La stagione 2018/2019 per Barak, infatti, è fallimentare per utilizzare un eufemismo. Appena 8 presenze in campionato, solo 4 da titolare. Il mostro da combattere si chiama lombalgia acuta, non sembra uno di quegli avversari imbattibili, ma Barak soccombe al suo cospetto e per diversi mesi il campo da calcio lo vede solo in televisione o al massimo dagli spalti. Ed ecco che nascere non basta più, perché qualcosa può sempre andare storto, perché non sempre il cammino è in discesa, anzi sono molte di più le strade da percorrere in salita, ricche di curve e varianti, piene di imprevisti come il tabellone del Monopoly.

Nella stagione successiva, quella 2019/2020, Barak resta ad Udine con la voglia di riprendersi tutto quello che aveva perso in un anno e ritornare a splendere come nella prima stagione in terra friulana. Barak ritrova il campo in campionato solo 8 volte e non sempre partendo da titolare. L’Udinese non ci crede più.

A gennaio arriva la chiamata di Liverani che vuole il ceco a Lecce per tentare l’impresa salvezza. Appena giunto in giallorosso Barak si presenta con un gol. E’ l’alba di un nuovo giorno, è l’inizio della rinascita. Con i pugliesi gioca in metà stagione ben 16 partite, segnando due gol e soprattutto risultando sempre uno dei migliori tra i suoi. Terminato il prestito, si ritorna ad Udine. La volontà è quella di lasciar partire nuovamente il ceco, non credendo al cento per cento nella sua rinascita. Liverani, chiamato dal Parma, è pronto a far calte false per assicurarsi il calciatore che alla fine sceglie di vestirsi di gialloblù, quello però dell’Hellas Verona. Ed è all’ombra dell’Arena che Barak ritrova se stesso.

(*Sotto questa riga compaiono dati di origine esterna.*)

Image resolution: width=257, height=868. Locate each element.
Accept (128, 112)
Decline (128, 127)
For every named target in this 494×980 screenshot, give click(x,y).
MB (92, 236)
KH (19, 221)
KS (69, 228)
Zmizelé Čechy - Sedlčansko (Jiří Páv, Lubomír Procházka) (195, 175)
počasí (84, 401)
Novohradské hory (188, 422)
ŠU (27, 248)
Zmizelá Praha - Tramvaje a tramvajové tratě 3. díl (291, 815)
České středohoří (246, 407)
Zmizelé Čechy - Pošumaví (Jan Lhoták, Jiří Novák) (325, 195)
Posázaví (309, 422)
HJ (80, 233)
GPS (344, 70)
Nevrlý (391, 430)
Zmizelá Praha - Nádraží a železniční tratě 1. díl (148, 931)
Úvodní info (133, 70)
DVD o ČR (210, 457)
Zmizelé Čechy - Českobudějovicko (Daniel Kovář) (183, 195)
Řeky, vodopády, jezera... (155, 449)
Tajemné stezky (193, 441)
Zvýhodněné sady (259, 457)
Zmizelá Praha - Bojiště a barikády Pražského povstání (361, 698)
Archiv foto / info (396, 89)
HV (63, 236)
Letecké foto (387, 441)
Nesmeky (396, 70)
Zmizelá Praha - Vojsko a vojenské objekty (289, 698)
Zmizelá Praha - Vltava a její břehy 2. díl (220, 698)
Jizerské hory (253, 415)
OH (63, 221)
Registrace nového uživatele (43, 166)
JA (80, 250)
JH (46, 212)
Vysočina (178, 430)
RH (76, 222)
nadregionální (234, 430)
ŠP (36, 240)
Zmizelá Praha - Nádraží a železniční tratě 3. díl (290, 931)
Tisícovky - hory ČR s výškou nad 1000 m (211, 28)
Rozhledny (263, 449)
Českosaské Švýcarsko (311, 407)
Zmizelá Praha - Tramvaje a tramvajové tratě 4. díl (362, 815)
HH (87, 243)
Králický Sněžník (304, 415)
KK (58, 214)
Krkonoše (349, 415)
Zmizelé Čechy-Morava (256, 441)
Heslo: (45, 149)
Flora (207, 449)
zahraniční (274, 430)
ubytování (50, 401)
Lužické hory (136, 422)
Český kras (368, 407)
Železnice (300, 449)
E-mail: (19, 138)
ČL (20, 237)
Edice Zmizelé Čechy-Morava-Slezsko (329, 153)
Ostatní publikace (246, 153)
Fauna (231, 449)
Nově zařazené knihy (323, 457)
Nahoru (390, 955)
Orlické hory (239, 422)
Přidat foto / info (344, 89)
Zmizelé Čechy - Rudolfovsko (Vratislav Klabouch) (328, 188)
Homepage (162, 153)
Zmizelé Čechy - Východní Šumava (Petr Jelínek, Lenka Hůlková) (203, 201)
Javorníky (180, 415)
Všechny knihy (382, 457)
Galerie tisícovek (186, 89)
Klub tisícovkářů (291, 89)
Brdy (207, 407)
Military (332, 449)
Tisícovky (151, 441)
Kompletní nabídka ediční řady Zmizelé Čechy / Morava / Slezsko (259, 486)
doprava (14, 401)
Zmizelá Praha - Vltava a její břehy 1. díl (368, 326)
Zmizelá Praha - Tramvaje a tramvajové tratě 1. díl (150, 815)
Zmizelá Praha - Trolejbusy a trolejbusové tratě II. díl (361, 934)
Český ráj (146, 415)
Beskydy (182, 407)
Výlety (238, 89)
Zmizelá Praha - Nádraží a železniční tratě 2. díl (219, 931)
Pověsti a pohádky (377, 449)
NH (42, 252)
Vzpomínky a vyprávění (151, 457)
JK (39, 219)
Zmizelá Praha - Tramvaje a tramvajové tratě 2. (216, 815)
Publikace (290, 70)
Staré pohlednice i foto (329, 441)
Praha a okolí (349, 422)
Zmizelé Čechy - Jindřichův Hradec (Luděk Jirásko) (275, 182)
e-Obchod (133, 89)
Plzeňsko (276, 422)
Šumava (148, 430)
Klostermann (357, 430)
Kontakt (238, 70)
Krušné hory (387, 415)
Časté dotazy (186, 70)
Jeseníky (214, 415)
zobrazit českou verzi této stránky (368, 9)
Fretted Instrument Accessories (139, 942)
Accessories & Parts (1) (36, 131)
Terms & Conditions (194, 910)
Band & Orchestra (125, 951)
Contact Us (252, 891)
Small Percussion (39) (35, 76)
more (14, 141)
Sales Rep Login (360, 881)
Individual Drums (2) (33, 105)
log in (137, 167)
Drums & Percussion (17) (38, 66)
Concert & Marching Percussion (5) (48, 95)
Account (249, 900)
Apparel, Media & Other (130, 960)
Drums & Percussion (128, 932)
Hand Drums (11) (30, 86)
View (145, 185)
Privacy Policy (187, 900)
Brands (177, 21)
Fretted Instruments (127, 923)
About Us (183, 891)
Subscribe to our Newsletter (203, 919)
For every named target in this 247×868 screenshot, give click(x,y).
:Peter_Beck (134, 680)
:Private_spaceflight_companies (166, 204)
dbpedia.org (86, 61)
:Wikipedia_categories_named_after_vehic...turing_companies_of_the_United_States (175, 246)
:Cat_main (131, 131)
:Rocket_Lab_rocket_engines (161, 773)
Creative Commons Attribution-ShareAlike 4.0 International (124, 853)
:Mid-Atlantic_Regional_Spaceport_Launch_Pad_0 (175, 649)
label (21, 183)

La chioma è sempre bionda, ma questa volta foltissima e chissà, proprio come il famigerato Sansone, Barak acquista ancora più forza. In realtà, dietro questo exploit ci sono soprattutto 2 motivi. Uno, la grande forza mentale e non solo di questo ragazzo. Due, Ivan Juric. Il tecnico croato lo ha coccolato da subito, lo ha fatto sentire importante come meritava. La fiducia del resto è tutto, non solo in amore o in amicizia. Lo ha reso protagonista nel suo 3-4-2-1 brillante, mettendolo nei due dietro la punta, spostato sul centrodestra, con libertà di offendere ed accentrarsi con il sinistro velenoso o sfruttando il colpo di testa, come proprio nell’ultimo gol siglato contro la Juventus. Nel sincronismo quasi perfetto scaligero la capacità di pensiero di Barak si è mostrata ancora di più in tutta la sua grandezza.

Come la Regina di Scacchi della famosa serie Netflix, il centrocampista ceco sembra avere delle visioni, sapendo sempre la mossa giusta da fare in campo, riuscendo a trovare spazi per gli altri nascosti ed inesplorati, per lui lì alla portata. Antonin Barak è la vera sorpresa dell’Hellas Verona di Ivan Juric. Il centrocampista ceco è rinato e non vuole morire più. In 21 partite giocate in questa stagione, sono già 6 i gol con 2 assist.

Ed allora, per parafrasare una famosa frase assai nota dalle parti di Buckingham Palace, lunga vita ad Antonin.